## Data extracts
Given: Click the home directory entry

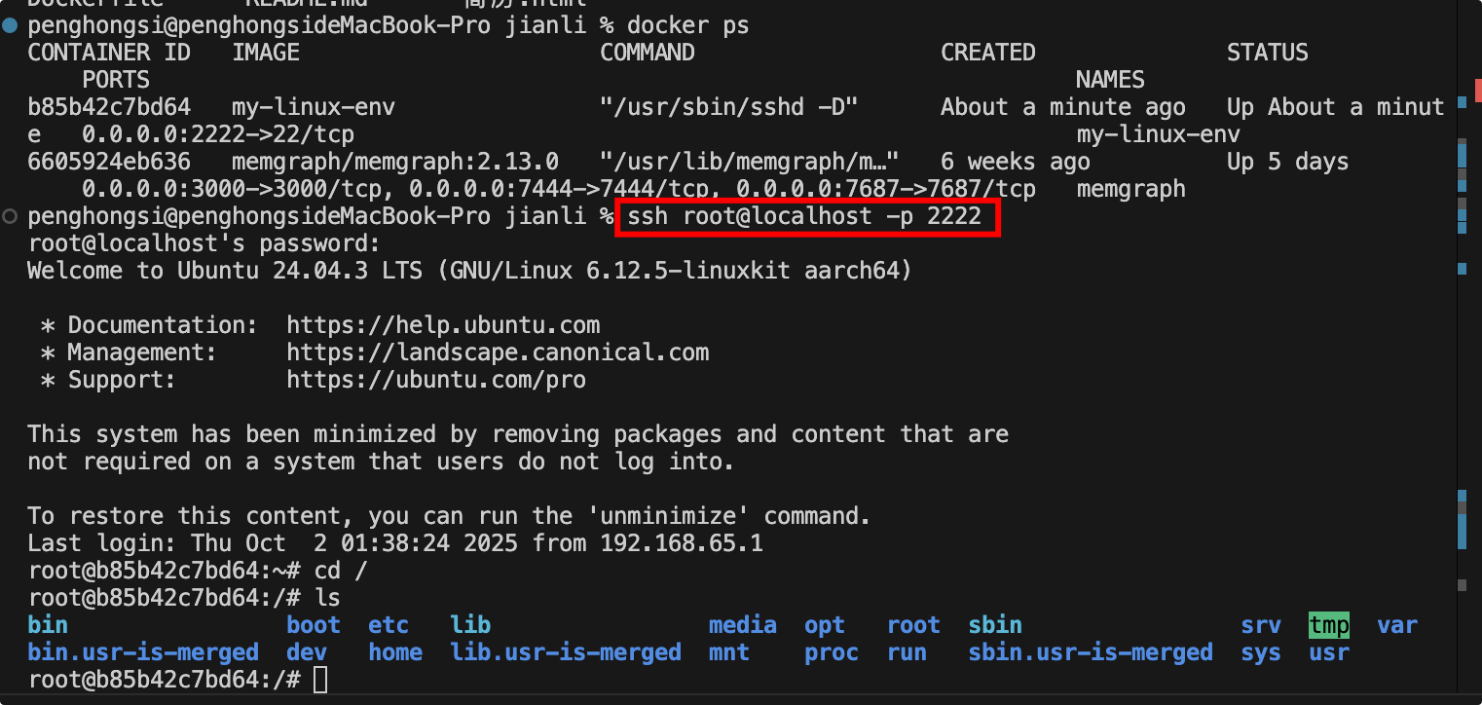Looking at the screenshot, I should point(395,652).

* * *

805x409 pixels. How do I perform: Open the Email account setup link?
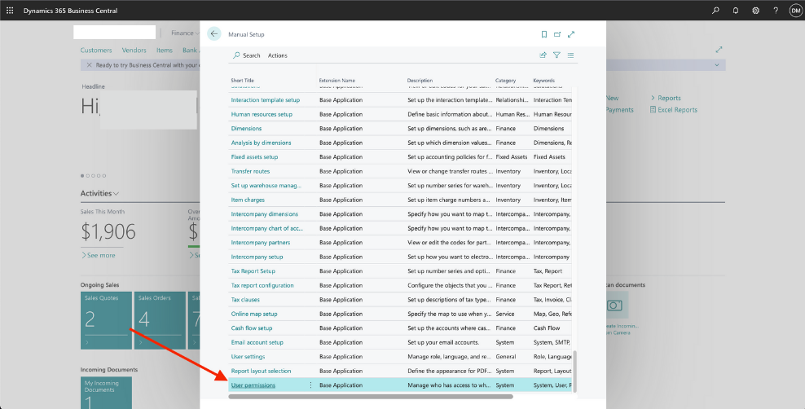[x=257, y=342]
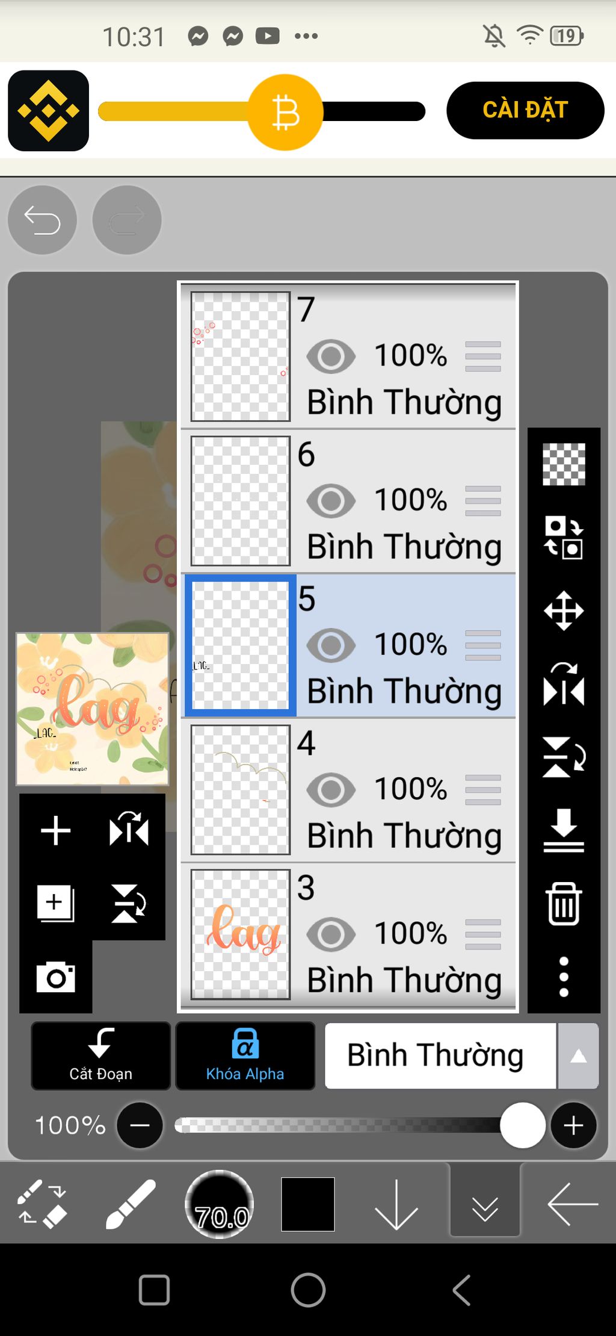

* * *

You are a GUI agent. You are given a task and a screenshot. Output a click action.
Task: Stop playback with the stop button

## What you are asked to do
Above are records; repeat only the lines starting at the line with "You are a GUI" and ending at the line with "Task: Stop playback with the stop button", exactly as they appear, both included.

## Answer box
You are a GUI agent. You are given a task and a screenshot. Output a click action.
Task: Stop playback with the stop button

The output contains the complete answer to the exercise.